── LISTE DER DATENSÄTZE ──

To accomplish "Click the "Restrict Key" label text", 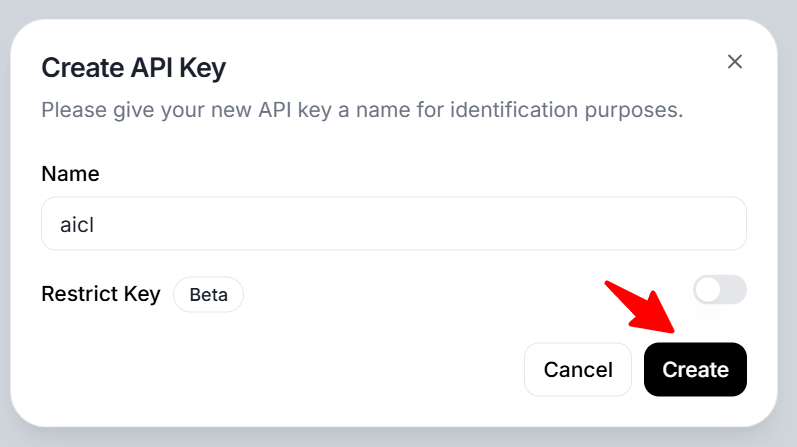I will (x=101, y=295).
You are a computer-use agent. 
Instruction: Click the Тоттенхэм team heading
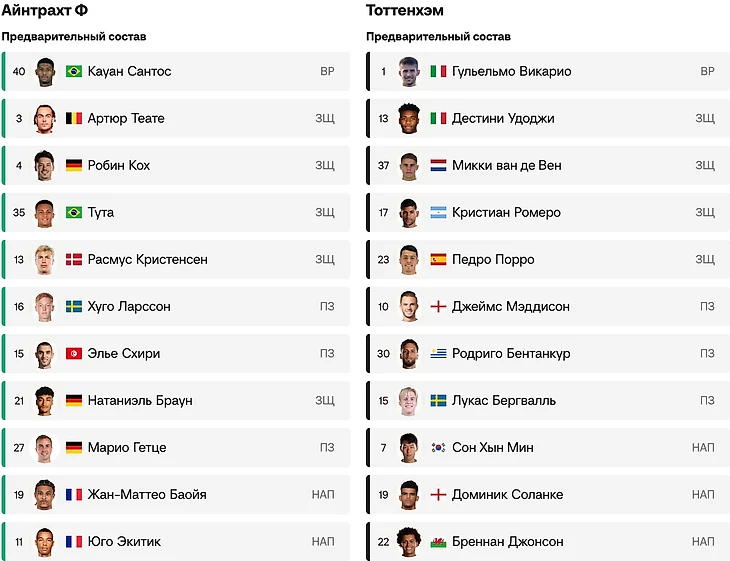click(405, 11)
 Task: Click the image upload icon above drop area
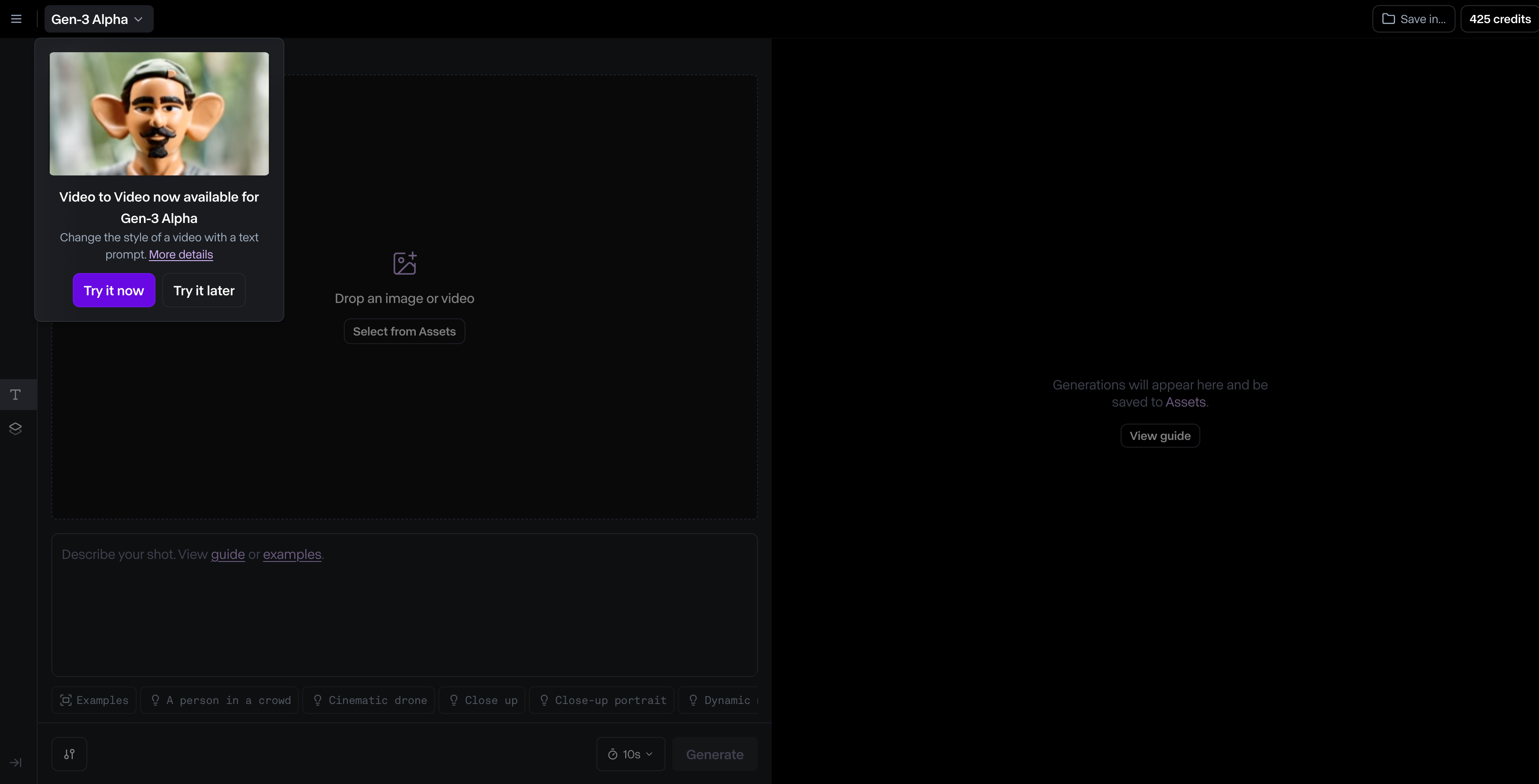coord(404,263)
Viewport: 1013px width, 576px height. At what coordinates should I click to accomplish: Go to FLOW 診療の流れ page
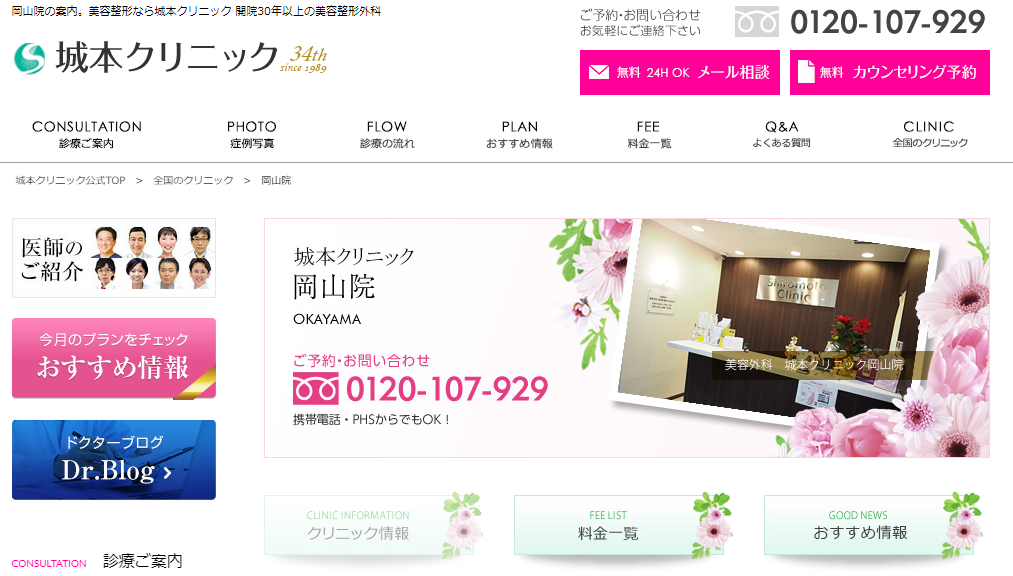(387, 134)
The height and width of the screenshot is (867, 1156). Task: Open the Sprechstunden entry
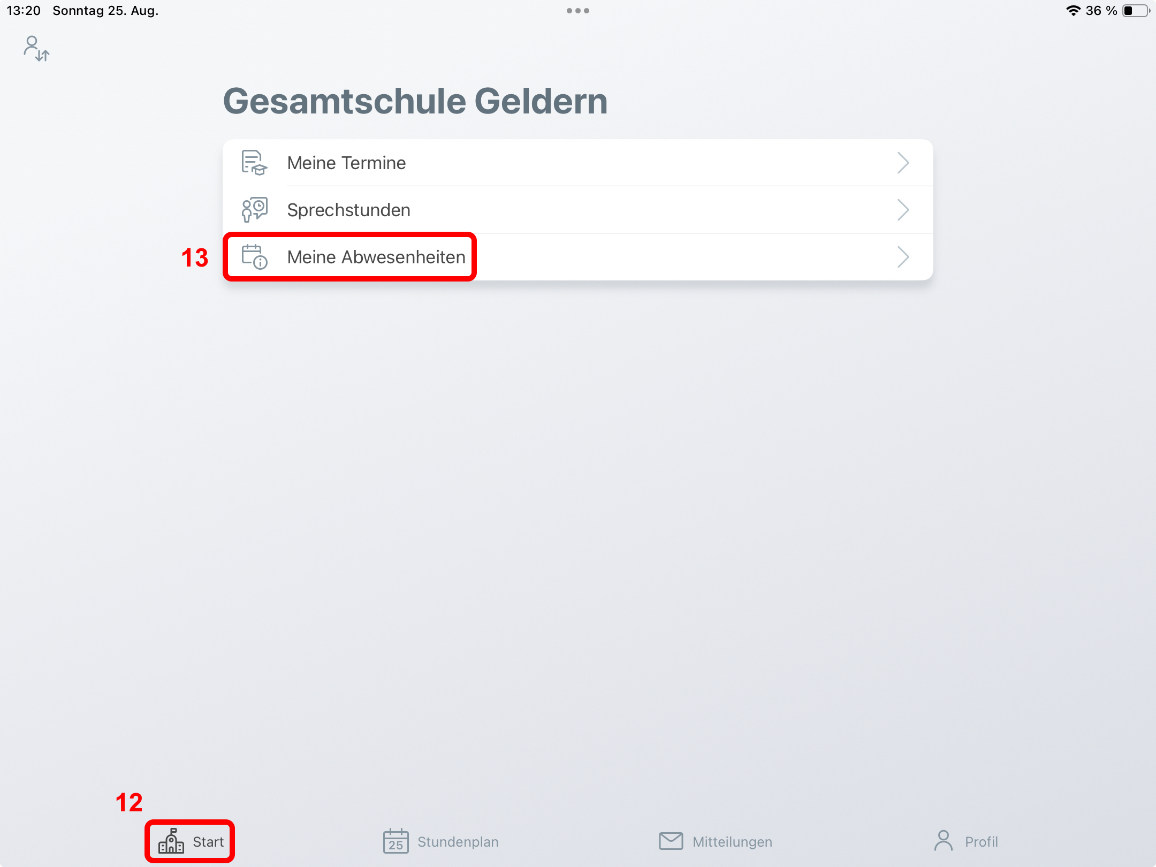(x=578, y=209)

───

WORUM ES GEHT: Stelle die Zeilen oben von der Zeile mit „You are a computer-use agent.“ bis einschließlich der Zeile mit „coord(404,263)“ als nummerierte Liste dar und lass dabei Leerzeilen weg. Die Bilder gehören nicht in die Antwort.

SCHRIFTLICHE ANTWORT:
1. You are a computer-use agent. 
2. Instruction: Click the Тоттенхэм team heading
3. click(405, 11)
4.  Task: Click the image upload icon above drop area
5. coord(404,263)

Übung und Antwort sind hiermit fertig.